>> begin Records

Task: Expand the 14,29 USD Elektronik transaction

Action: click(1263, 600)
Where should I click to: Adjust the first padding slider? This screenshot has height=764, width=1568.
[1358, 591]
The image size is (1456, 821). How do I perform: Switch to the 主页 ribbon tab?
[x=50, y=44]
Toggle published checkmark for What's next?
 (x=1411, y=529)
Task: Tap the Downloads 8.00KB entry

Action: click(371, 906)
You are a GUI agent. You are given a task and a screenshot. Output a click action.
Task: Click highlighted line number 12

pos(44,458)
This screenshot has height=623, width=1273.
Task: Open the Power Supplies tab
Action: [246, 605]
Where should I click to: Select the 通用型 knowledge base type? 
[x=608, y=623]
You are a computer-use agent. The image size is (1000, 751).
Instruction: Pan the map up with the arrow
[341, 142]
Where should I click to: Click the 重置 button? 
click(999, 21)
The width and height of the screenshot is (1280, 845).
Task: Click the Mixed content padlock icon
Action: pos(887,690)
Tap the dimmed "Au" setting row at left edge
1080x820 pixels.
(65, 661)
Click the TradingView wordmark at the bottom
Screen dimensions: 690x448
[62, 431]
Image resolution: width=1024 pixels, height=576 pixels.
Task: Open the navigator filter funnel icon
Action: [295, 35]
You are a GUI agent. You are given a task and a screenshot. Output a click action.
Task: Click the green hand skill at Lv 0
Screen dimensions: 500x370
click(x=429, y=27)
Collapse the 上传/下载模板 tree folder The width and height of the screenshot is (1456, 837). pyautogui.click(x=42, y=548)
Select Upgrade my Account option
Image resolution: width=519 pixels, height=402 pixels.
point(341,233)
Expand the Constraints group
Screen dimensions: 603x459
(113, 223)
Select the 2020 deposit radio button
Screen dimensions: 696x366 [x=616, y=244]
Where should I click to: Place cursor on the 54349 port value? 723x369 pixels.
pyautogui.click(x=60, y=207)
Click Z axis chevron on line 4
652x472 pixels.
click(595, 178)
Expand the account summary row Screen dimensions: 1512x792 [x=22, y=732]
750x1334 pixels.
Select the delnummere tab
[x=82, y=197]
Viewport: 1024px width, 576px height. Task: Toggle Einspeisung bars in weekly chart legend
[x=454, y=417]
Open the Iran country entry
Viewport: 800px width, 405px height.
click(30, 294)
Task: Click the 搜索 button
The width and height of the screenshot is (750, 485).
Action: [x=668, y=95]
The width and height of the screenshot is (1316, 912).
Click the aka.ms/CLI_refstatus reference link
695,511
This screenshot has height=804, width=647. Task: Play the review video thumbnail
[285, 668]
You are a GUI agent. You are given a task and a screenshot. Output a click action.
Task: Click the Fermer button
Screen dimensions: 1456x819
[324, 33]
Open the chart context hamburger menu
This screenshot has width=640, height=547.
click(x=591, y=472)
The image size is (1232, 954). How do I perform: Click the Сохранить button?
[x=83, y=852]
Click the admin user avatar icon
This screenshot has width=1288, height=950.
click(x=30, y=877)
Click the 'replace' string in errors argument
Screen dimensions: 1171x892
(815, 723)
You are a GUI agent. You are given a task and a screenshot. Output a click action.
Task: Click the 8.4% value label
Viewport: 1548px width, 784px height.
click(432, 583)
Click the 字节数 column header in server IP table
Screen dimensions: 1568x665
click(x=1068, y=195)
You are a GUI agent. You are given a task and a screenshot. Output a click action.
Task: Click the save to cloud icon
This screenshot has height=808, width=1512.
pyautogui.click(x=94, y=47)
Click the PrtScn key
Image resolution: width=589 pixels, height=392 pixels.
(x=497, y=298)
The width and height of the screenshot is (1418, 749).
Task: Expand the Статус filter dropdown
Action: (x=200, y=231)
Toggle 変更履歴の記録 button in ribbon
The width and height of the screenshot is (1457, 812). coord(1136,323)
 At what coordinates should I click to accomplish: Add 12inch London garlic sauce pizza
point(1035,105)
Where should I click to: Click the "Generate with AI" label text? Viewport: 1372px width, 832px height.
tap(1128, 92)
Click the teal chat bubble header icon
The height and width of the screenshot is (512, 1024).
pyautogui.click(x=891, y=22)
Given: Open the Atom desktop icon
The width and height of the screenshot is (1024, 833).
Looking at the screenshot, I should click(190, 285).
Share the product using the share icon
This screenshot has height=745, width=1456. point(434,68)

>> end Records

Lay out every line of the material above as a JSON list of strings, one string per line, omitting blank lines.

[
  "Task: Expand the 14,29 USD Elektronik transaction",
  "Action: click(1263, 600)",
  "Where should I click to: Adjust the first padding slider? This screenshot has height=764, width=1568.",
  "[1358, 591]",
  "The image size is (1456, 821). How do I perform: Switch to the 主页 ribbon tab?",
  "[x=50, y=44]",
  "Toggle published checkmark for What's next?",
  " (x=1411, y=529)",
  "Task: Tap the Downloads 8.00KB entry",
  "Action: click(371, 906)",
  "You are a GUI agent. You are given a task and a screenshot. Output a click action.",
  "Task: Click highlighted line number 12",
  "pos(44,458)",
  "This screenshot has height=623, width=1273.",
  "Task: Open the Power Supplies tab",
  "Action: [246, 605]",
  "Where should I click to: Select the 通用型 knowledge base type? ",
  "[x=608, y=623]",
  "You are a computer-use agent. The image size is (1000, 751).",
  "Instruction: Pan the map up with the arrow",
  "[341, 142]",
  "Where should I click to: Click the 重置 button? ",
  "click(999, 21)",
  "The width and height of the screenshot is (1280, 845).",
  "Task: Click the Mixed content padlock icon",
  "Action: pos(887,690)",
  "Tap the dimmed \"Au\" setting row at left edge",
  "1080x820 pixels.",
  "(65, 661)",
  "Click the TradingView wordmark at the bottom",
  "Screen dimensions: 690x448",
  "[62, 431]",
  "Image resolution: width=1024 pixels, height=576 pixels.",
  "Task: Open the navigator filter funnel icon",
  "Action: [295, 35]",
  "You are a GUI agent. You are given a task and a screenshot. Output a click action.",
  "Task: Click the green hand skill at Lv 0",
  "Screen dimensions: 500x370",
  "click(x=429, y=27)",
  "Collapse the 上传/下载模板 tree folder The width and height of the screenshot is (1456, 837). pyautogui.click(x=42, y=548)",
  "Select Upgrade my Account option",
  "Image resolution: width=519 pixels, height=402 pixels.",
  "point(341,233)",
  "Expand the Constraints group",
  "Screen dimensions: 603x459",
  "(113, 223)",
  "Select the 2020 deposit radio button",
  "Screen dimensions: 696x366 [x=616, y=244]",
  "Where should I click to: Place cursor on the 54349 port value? 723x369 pixels.",
  "pyautogui.click(x=60, y=207)",
  "Click Z axis chevron on line 4",
  "652x472 pixels.",
  "click(595, 178)",
  "Expand the account summary row Screen dimensions: 1512x792 [x=22, y=732]",
  "750x1334 pixels.",
  "Select the delnummere tab",
  "[x=82, y=197]",
  "Viewport: 1024px width, 576px height. Task: Toggle Einspeisung bars in weekly chart legend",
  "[x=454, y=417]",
  "Open the Iran country entry",
  "Viewport: 800px width, 405px height.",
  "click(30, 294)",
  "Task: Click the 搜索 button",
  "The width and height of the screenshot is (750, 485).",
  "Action: [x=668, y=95]",
  "The width and height of the screenshot is (1316, 912).",
  "Click the aka.ms/CLI_refstatus reference link",
  "695,511",
  "This screenshot has height=804, width=647. Task: Play the review video thumbnail",
  "[285, 668]",
  "You are a GUI agent. You are given a task and a screenshot. Output a click action.",
  "Task: Click the Fermer button",
  "Screen dimensions: 1456x819",
  "[324, 33]",
  "Open the chart context hamburger menu",
  "This screenshot has width=640, height=547.",
  "click(x=591, y=472)",
  "The image size is (1232, 954). How do I perform: Click the Сохранить button?",
  "[x=83, y=852]",
  "Click the admin user avatar icon",
  "This screenshot has width=1288, height=950.",
  "click(x=30, y=877)",
  "Click the 'replace' string in errors argument",
  "Screen dimensions: 1171x892",
  "(815, 723)",
  "You are a GUI agent. You are given a task and a screenshot. Output a click action.",
  "Task: Click the 8.4% value label",
  "Viewport: 1548px width, 784px height.",
  "click(432, 583)",
  "Click the 字节数 column header in server IP table",
  "Screen dimensions: 1568x665",
  "click(x=1068, y=195)",
  "You are a GUI agent. You are given a task and a screenshot. Output a click action.",
  "Task: Click the save to cloud icon",
  "This screenshot has height=808, width=1512.",
  "pyautogui.click(x=94, y=47)",
  "Click the PrtScn key",
  "Image resolution: width=589 pixels, height=392 pixels.",
  "(x=497, y=298)",
  "The width and height of the screenshot is (1418, 749).",
  "Task: Expand the Статус filter dropdown",
  "Action: (x=200, y=231)",
  "Toggle 変更履歴の記録 button in ribbon",
  "The width and height of the screenshot is (1457, 812). coord(1136,323)",
  " At what coordinates should I click to accomplish: Add 12inch London garlic sauce pizza",
  "point(1035,105)",
  "Where should I click to: Click the \"Generate with AI\" label text? Viewport: 1372px width, 832px height.",
  "tap(1128, 92)",
  "Click the teal chat bubble header icon",
  "The height and width of the screenshot is (512, 1024).",
  "pyautogui.click(x=891, y=22)",
  "Given: Open the Atom desktop icon",
  "The width and height of the screenshot is (1024, 833).",
  "Looking at the screenshot, I should click(190, 285).",
  "Share the product using the share icon",
  "This screenshot has height=745, width=1456. point(434,68)"
]